Growing up in southeast Mississippi, a common occurrence about this time of year was the planting of the garden. My Dad was known throughout our county for having the biggest green thumb around. If someone's harvest didn't produce as well or much, people came over to find out if "Pete", as he was called, had any for sell. He usually did and insisted they "take what you need" without receiving a penny from anyone.
Daddy was a handsome man. Jet black hair and blue eyes just like mine. He was about 6'1 and played basketball in high school. I often thought in his younger years that he looked a little like Andy Griffith. He had an easy smile and a personality that drew you to him. He was always ready with some joke or funny yarn he had heard down at the Co-op.
His days were full of business things. Over the years he held many different types of positions; he was co-owner of a Buick dealership when I was very small; owned a small grocery store with a butcher shop, and at the time of his death in 1979, was a top-selling insurance salesman. I always knew that if there was anything about me that I inherited from him, it was his need of adventure and excitement. Dad never really seemed "settled" and was always looking for the next big thing to try.
At the end of the day, the suits were hung in the closet and traded in for his old jeans and work boots. Gardening was his true passion.
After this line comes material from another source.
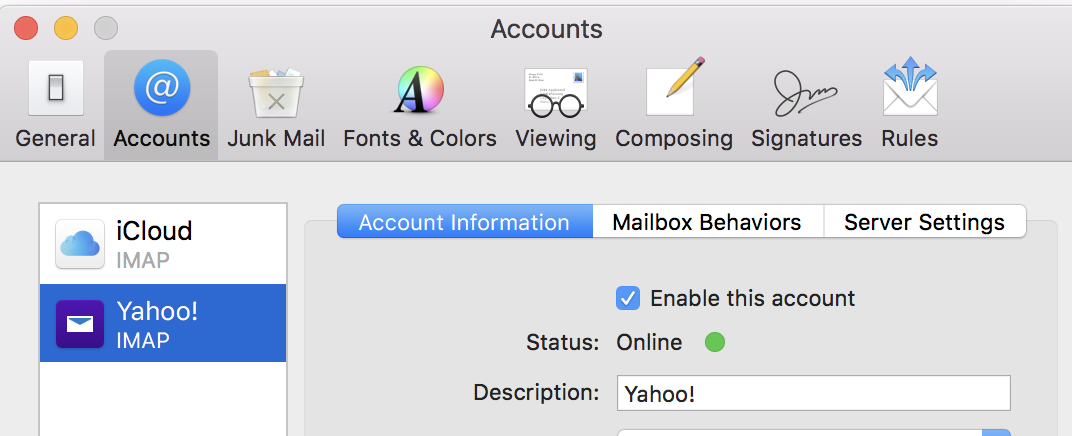
Task: Close the Accounts preferences window
Action: click(27, 28)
If the rich Mississippi soil would yield it, he could grow it. Our land was divided into tracts behind our house and virtually, other than a fair size "back yard", the rest really was a HUGE garden as far as your eyes could stretch.
The "small garden" directly behind the house held the smaller plants that were lower to the ground and easier to navigate and harvest. The farther fields were reserved for the broader crops such as sweet corn, field peas, watermelons, cantaloupes, honey dew melons, green peanuts and for the fall, pumpkins. The side garden was for the "vine growers" such as climbing English peas, pole beans and the winter crops of turnips, collards and mustard. The back "lower 40" was for potatoes. I'm amazed at how much I remember about planting and growing vegetables. While I do not have a garden of my own, I do have a green thumb with plants. If any of us inherited his green thumb, it would be my sister Jill. She can nurse a dead weed back to life.
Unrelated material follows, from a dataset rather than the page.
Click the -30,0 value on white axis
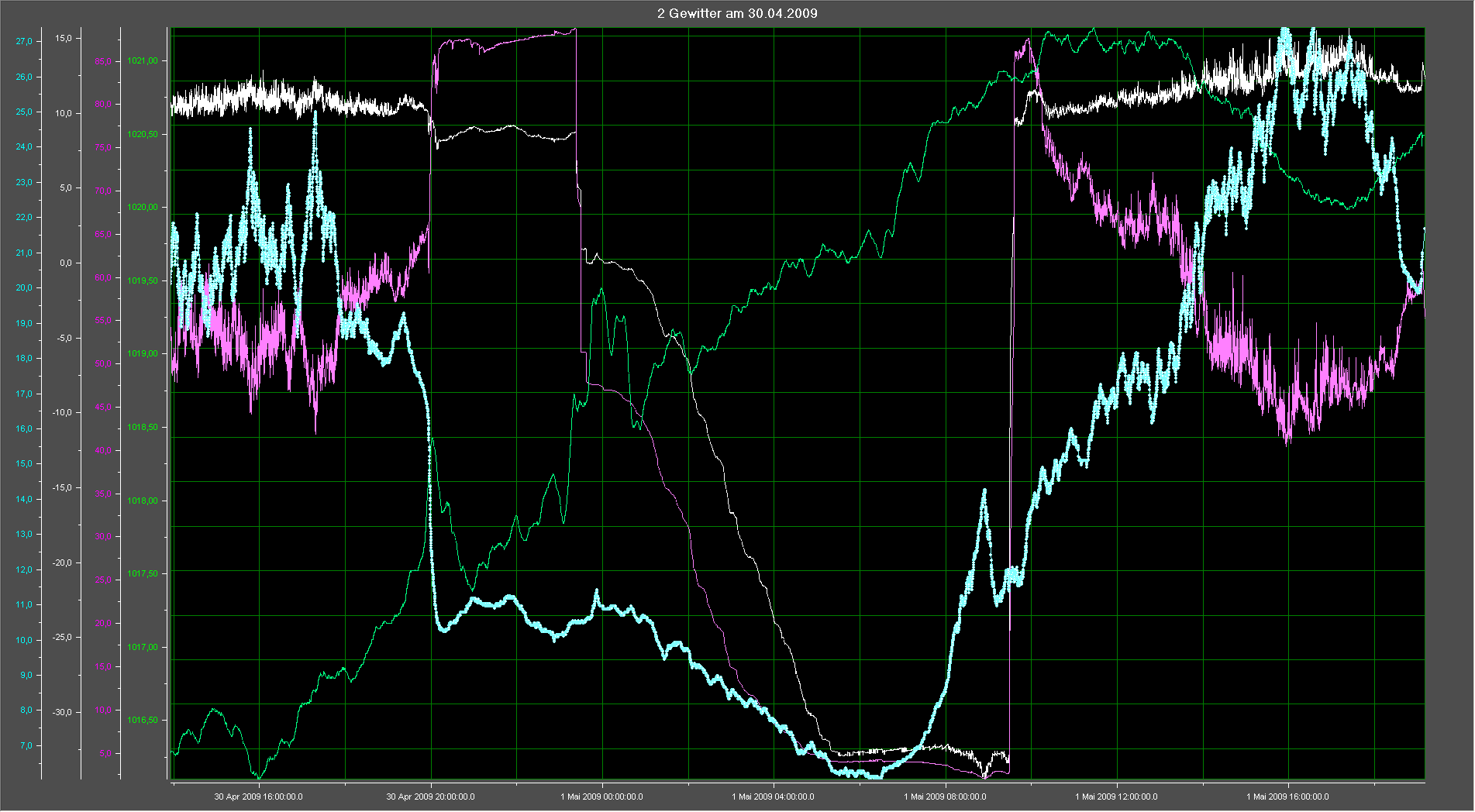click(61, 713)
Our summers were spent harvesting all of these vegetables for canning. As a child, I hated it with a passion. Number one, I was allergic to everything that grew outside and within two minutes of stepping foot on the soil, I would be sick with hay fever symptoms. Number two, mosquitoes LOVED me and would eat me up. After a couple of summers spent back and forth to the doctor, Daddy finally banned me from the garden and instead put me in a rocker, with a huge metal pan of something to shell, shuck or snap on my lap, sitting with my Granny by the box fan on the carport. This was fine by me! I knew I was a Diva, even then. We both especially enjoyed having the radio going at full blast with a nice glass of fresh lemonade while we worked. I would sing for her all day and even take special requests. (My sisters hate me to this day that I was banned to the carport while they slaved in the MS heat.)
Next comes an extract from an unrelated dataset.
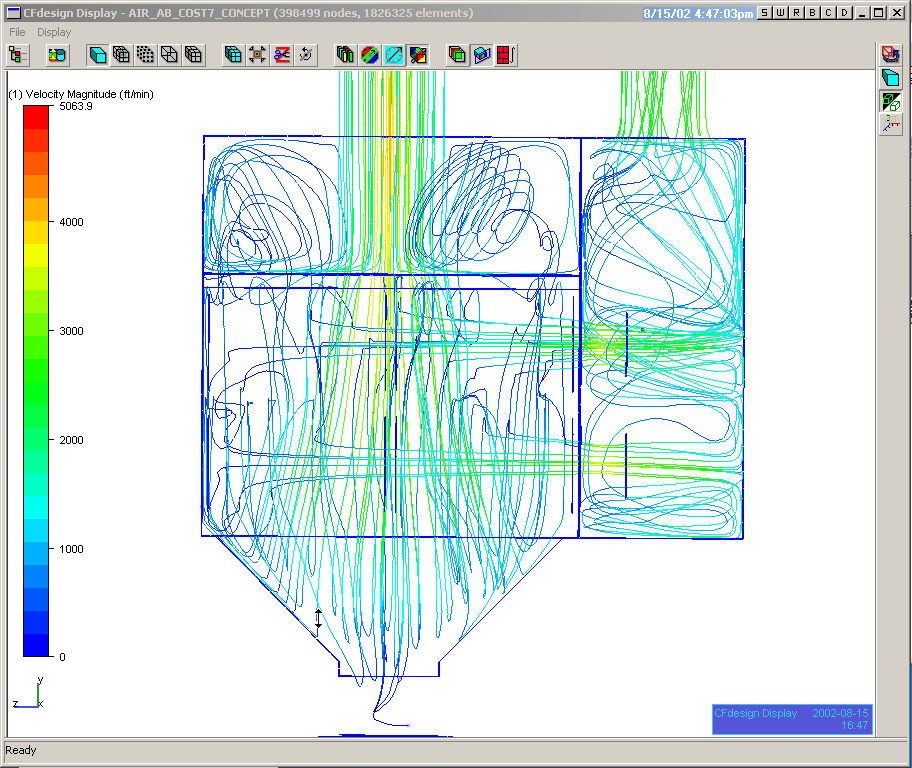Click the red grid panel toolbar icon
912x768 pixels.
coord(506,55)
Looking back, I cherish those memories now. Some of my best days as a kid were spent with my Dad in the garden. My favorite memory of all was the planting of onion sets in late to early April. For you city slickers, onions sets are tiny little onions that you plant for green onions. Dad would walk ahead of me with his hoe and post digger and make a small hole for me to drop the onion in. Being a family that loved onions, he planted several long rows. Up and down we'd go until my basket was empty. It had a certain rhythm. Make the hole, drop the set, cover the hole, move forward - and on it went. I remember the earth smelling of this pungent odor that I sometimes still smell as I travel through a country side. Instantly, I'm transported back to the "small garden", walking behind my Dad, feeling proud that this was something I could to with him - just me, by myself.
By early May, you could see the bright green stalks sprouting up from the earth. Each day after I got off the school bus, I'd run to the back garden to see how much they had grown. The best part was being able to pull them up later in May to see how white and pretty their bulbs had grown. It was like pulling up a hidden treasure which each stalk. You never knew how big the onion would be until you pulled it free.
We kept an old wheel barrel behind the house near a facet with a garden hose. Whatever vegetables we gathered were deposited into the wheel barrel and washed first before being carried inside to Mom for preparing. After the heat of the garden, washing your face, hands, and feet under the hose was so refreshing. I'd usually end up getting soaked from head to toe and have to strip down in the laundry room before bolting inside to my bedroom.
I hate that kids today really do not get to see that side of life. Growing vegetables, whether for a living or personal use and enjoyment is hard work but oh, what satisfaction you get when the harvest is made!
I miss my Dad the most this time of year; he passed May 14, 1979 at the age of 52. He had so many gardens still left to plant. I like to think he is in some grand garden enjoying a lifetime of plantings and harvesting. If I'm lucky enough, maybe I will one day be able to walk behind him again, dropping that tiny little onion in the hole and anxiously watch for another field of onions to grow.